Certo, anche Bobbio si è occupato di giustizia sociale, ma con costruzioni di estrema fatica dovendoci arrivare attraverso la sola categoria dei diritti individuali, attraverso la riconferma della descrittività e avalutatività del sistema giuridico. Per tutto ciò egli ha dovuto altresì compiere la programmatica esaltazione del dubbio, della ricerca come stato permanente e non mai nemmeno in ipotesi risolvibile in una verità infine raggiunta, qualunque verità correndo il rischio di trasformare le norme in Potere dispotico. Individuo e società non hanno potuto così che restare estranei l´uno all´altra.
Di fronte ai rischi del totalitarismo questo è stato un salutare antidoto, anche se ha portato a vedere i pericoli immediati sottovalutando gli altri. «Non posso negare, ha scritto Bobbio stesso, la verità della critica fatta al Partito d´azione di cui si riconosce "comparsa", di essere stati come anticomunisti troppo blandi, come antifascisti troppo severi». E non certo perché il fascismo meritasse minor asprezza di giudizio, al di là dei comportamenti talvolta non all´altezza dei principi di cui si è discusso in occasione della pubblicazione di una lettera al Duce del medesimo Bobbio qualche anno fa.

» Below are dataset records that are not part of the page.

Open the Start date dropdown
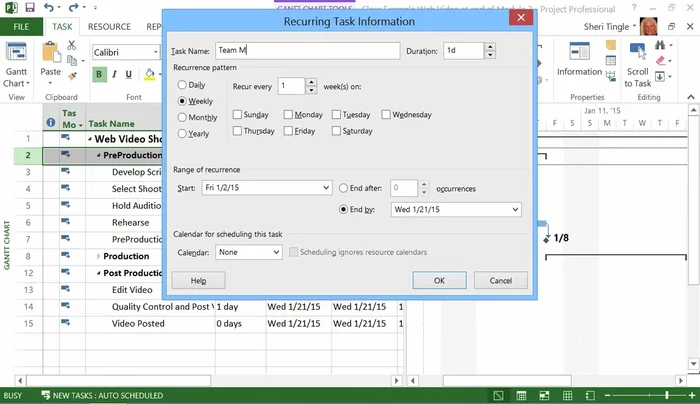pos(325,187)
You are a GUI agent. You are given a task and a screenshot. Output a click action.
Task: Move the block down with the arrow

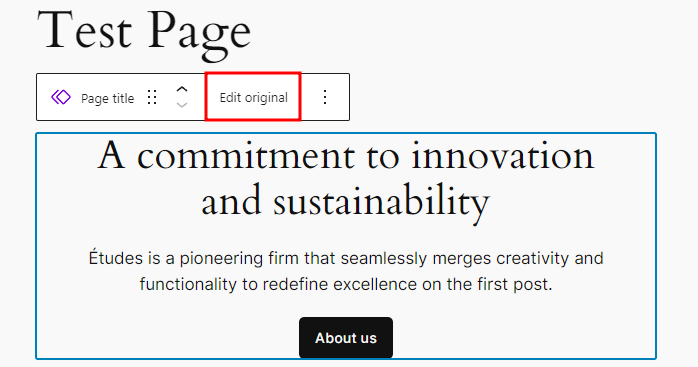tap(182, 105)
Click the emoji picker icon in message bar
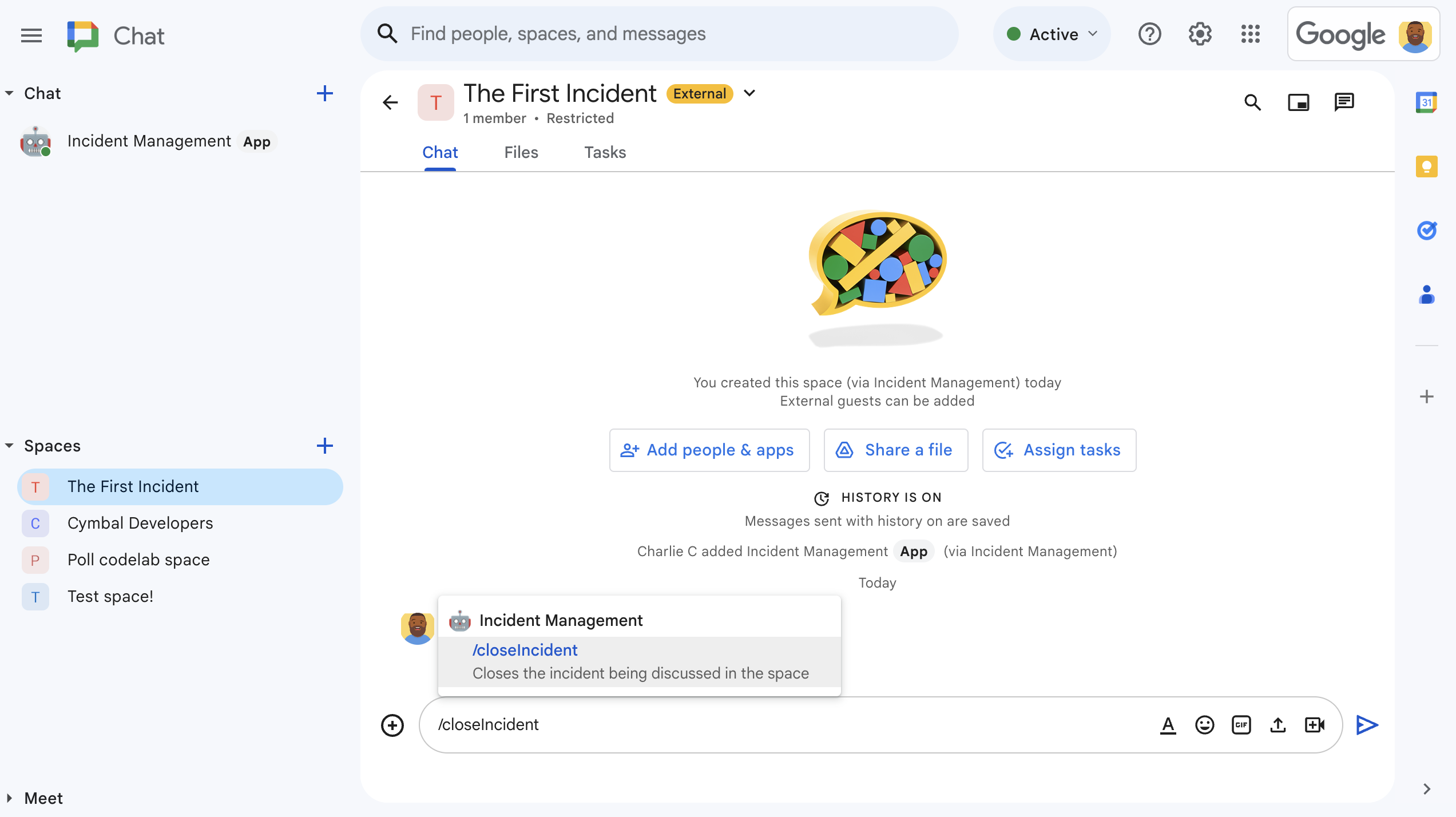This screenshot has height=817, width=1456. (1205, 725)
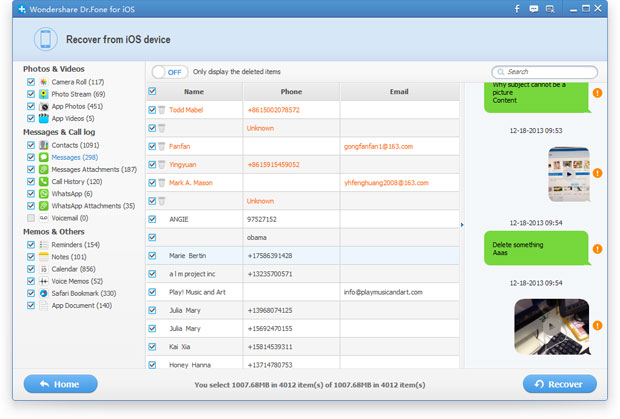The image size is (620, 419).
Task: Select Notes category in sidebar
Action: (x=69, y=257)
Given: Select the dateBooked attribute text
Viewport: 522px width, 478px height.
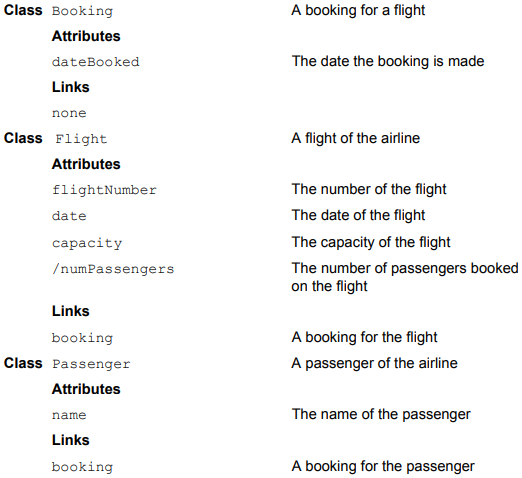Looking at the screenshot, I should 96,62.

Il fatto è che inseguendo una mitica pubblica felicità troppo facilmente si è disposti a rinunciare a un umile e provvisorio bene comune, a restare affascinati - anche se mai davvero convinti - da qualche geometrica costruzione di potenza ideologica, specie se osservata da lontano o nella teoria. Ripercorrere le opere e gli operosi giorni di Norberto Bobbio oggi che compie novant´anni significa dunque rifare la storia delle strategie che si sono messe in atto nel corso del Novecento da parte del pensiero liberale per salvare l´individuo, ma al costo di indebolire sempre più, e paradossalmente, il civismo. Oggi la crisi della modernità ci obbliga a ripensare l´intero schema di gioco, ci mostra come quel potere politico fosse un colosso dai piedi d´argilla, come piuttosto del potere sia l´autorità garantita dall´autorevolezza, dalla virtù insomma per usare un termine che certo a Bobbio non piacerebbe in simile contesto, quella che ci può salvare dall´anomia e liberare dalla dialettica infernale fra libertà meramente negativa e obbedienza da sudditi.
Quando la mia generazione arriverà ai novant´anni, altri mostrerà tutti i limiti di ciò che avremo pensato, non vi è dubbio, ma magari, come per la generazione di Bobbio cresciuta all´ombra di quei problemi cui abbiamo accennato, la necessità di quelle riflessioni nel contesto storico dato. Bobbio non si è sottratto ai compiti che il suo tempo gli proponeva, li ha affrontati coraggiosamente. Al di là delle soluzioni, imperfette come ogni umana cosa, credo che sia per questo impegno e questo coraggio che oggi val la pena di celebrare rispettosamente i suoi novant´anni.